*TASK PROMPT*. Take the line containing "The height and width of the screenshot is (423, 543)." and every line below it through the end of the entries, and output them verbatim, pictures excluded.

*DATA EXCERPTS*.
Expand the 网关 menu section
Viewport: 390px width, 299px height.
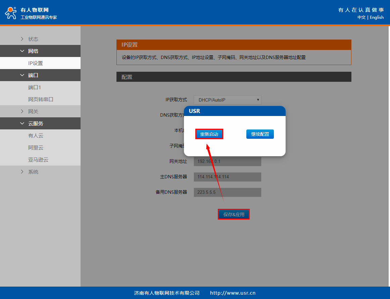(33, 112)
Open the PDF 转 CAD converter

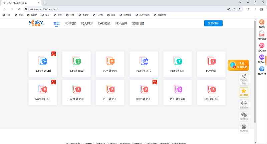coord(178,92)
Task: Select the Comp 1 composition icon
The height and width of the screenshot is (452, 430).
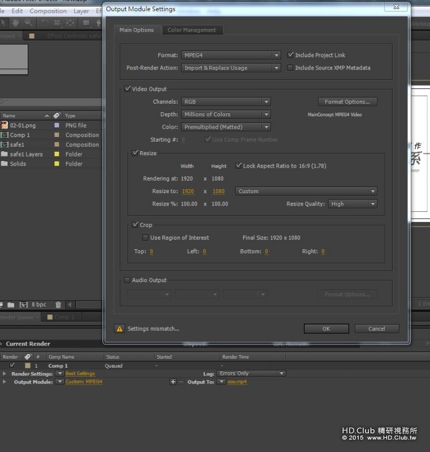Action: 5,135
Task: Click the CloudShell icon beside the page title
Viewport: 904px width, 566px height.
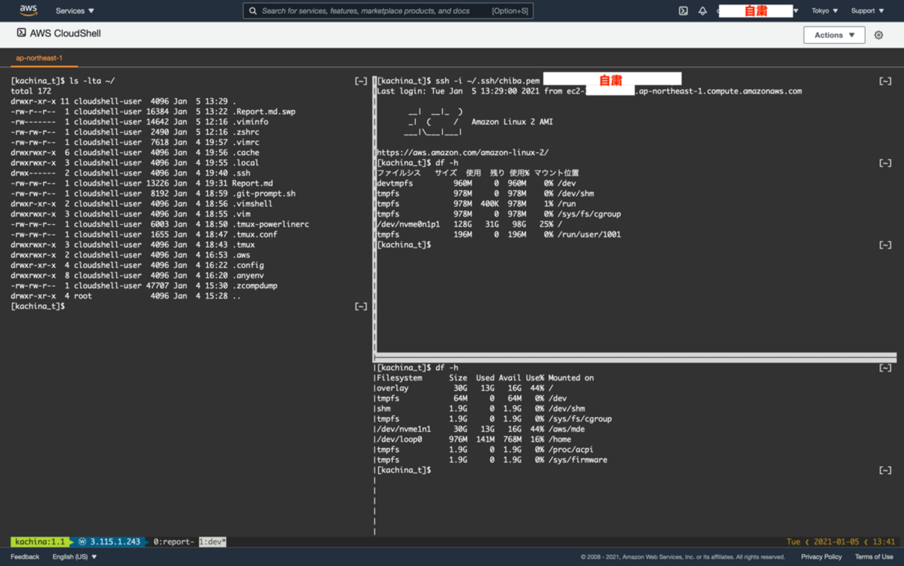Action: [22, 33]
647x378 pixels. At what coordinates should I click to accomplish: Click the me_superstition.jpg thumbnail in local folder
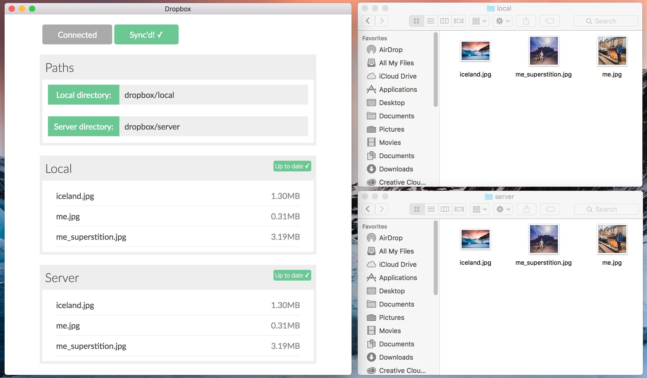pos(543,51)
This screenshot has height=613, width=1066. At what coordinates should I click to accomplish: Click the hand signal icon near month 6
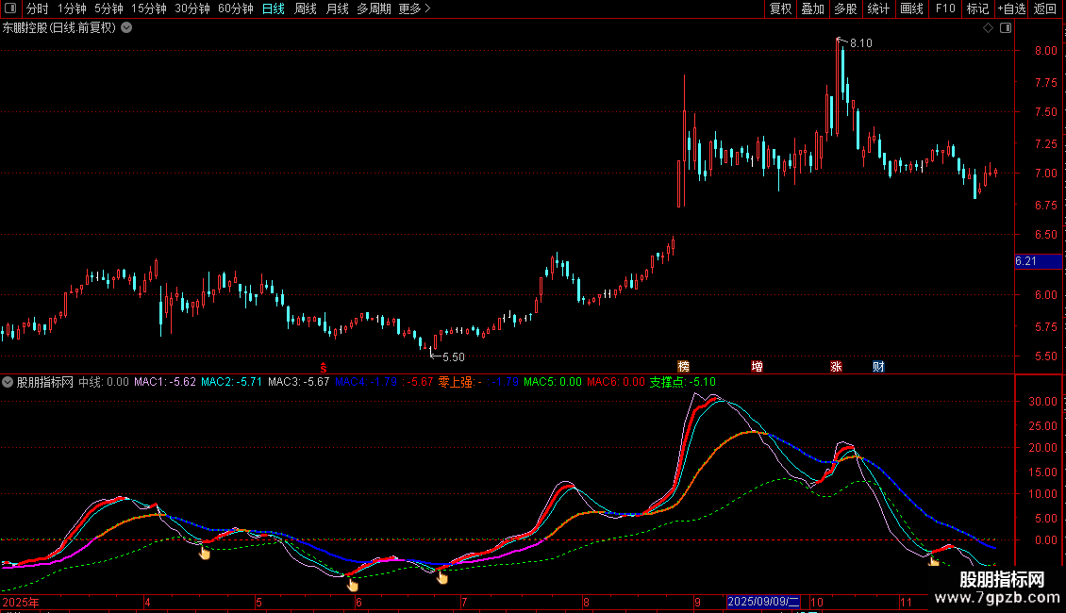point(353,584)
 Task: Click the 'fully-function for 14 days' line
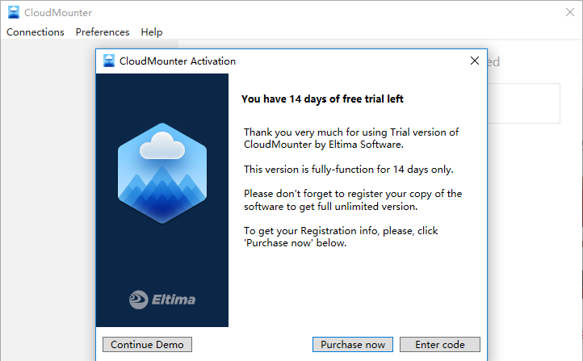tap(349, 170)
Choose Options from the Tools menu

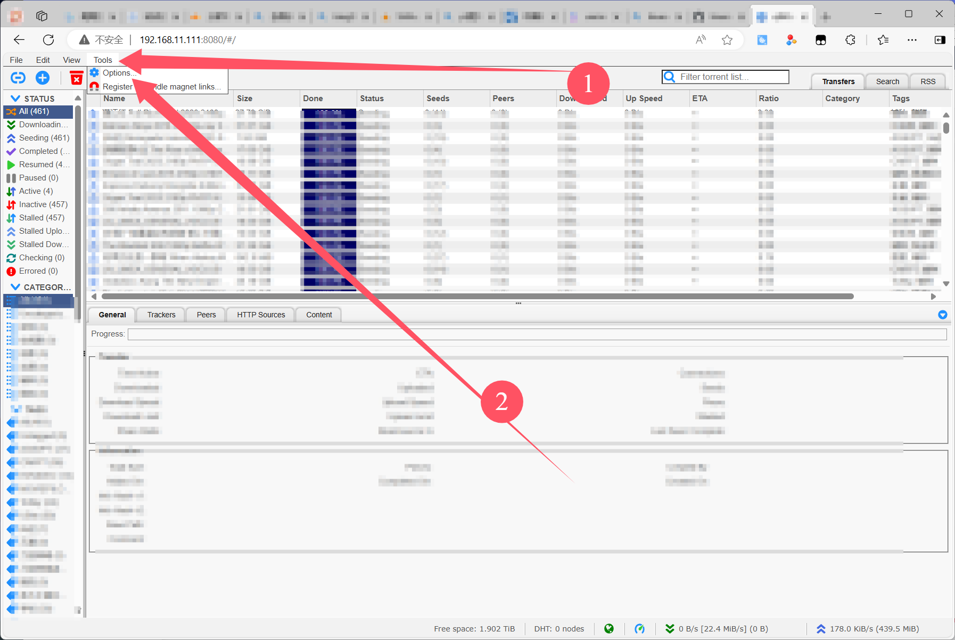[116, 73]
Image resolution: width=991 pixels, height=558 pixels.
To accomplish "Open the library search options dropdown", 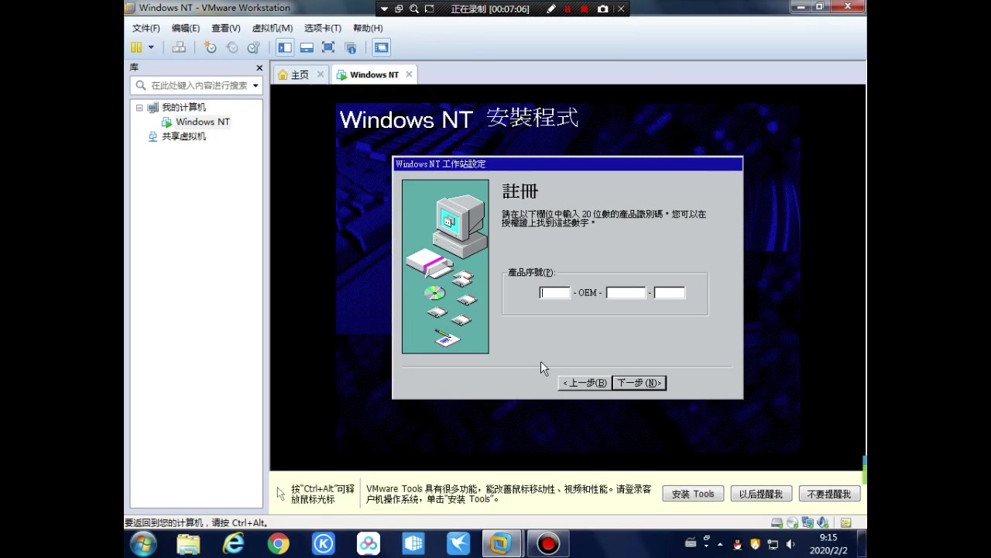I will (255, 85).
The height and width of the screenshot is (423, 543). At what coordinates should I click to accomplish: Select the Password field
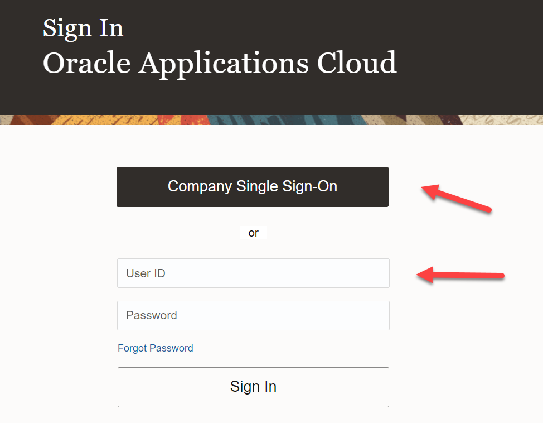(x=253, y=315)
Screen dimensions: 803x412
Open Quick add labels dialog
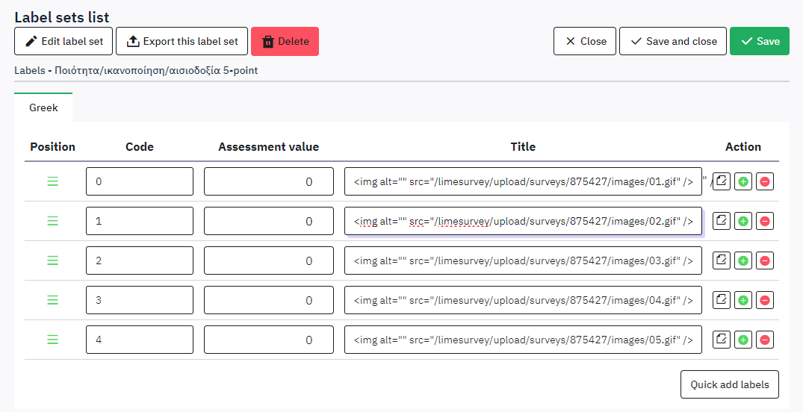729,384
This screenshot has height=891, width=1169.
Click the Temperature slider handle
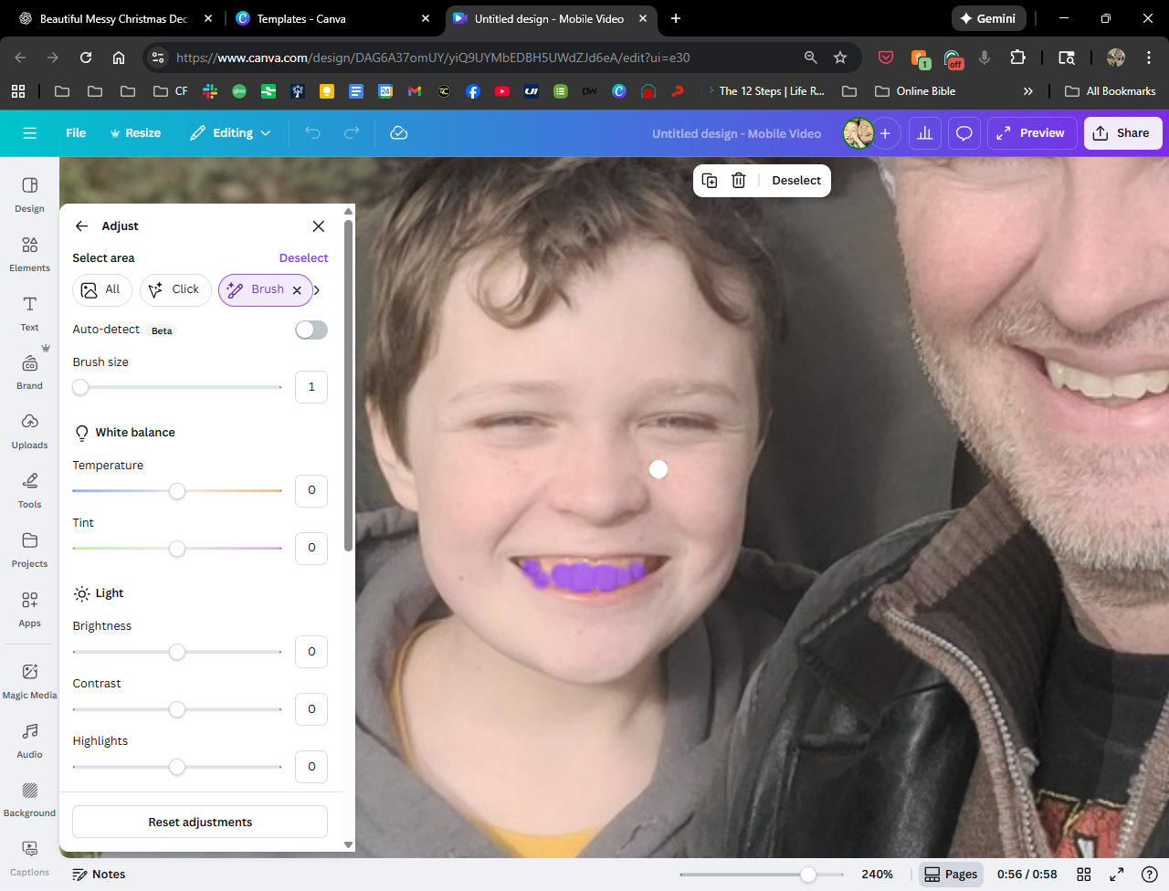(x=177, y=491)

*YOUR RESPONSE*.
The height and width of the screenshot is (423, 543). At what coordinates should I click to accomplish: Select the Password field
(x=253, y=315)
Screen dimensions: 803x412
Open Quick add labels dialog
729,384
This screenshot has height=891, width=1169.
Click the Temperature slider handle
(x=177, y=491)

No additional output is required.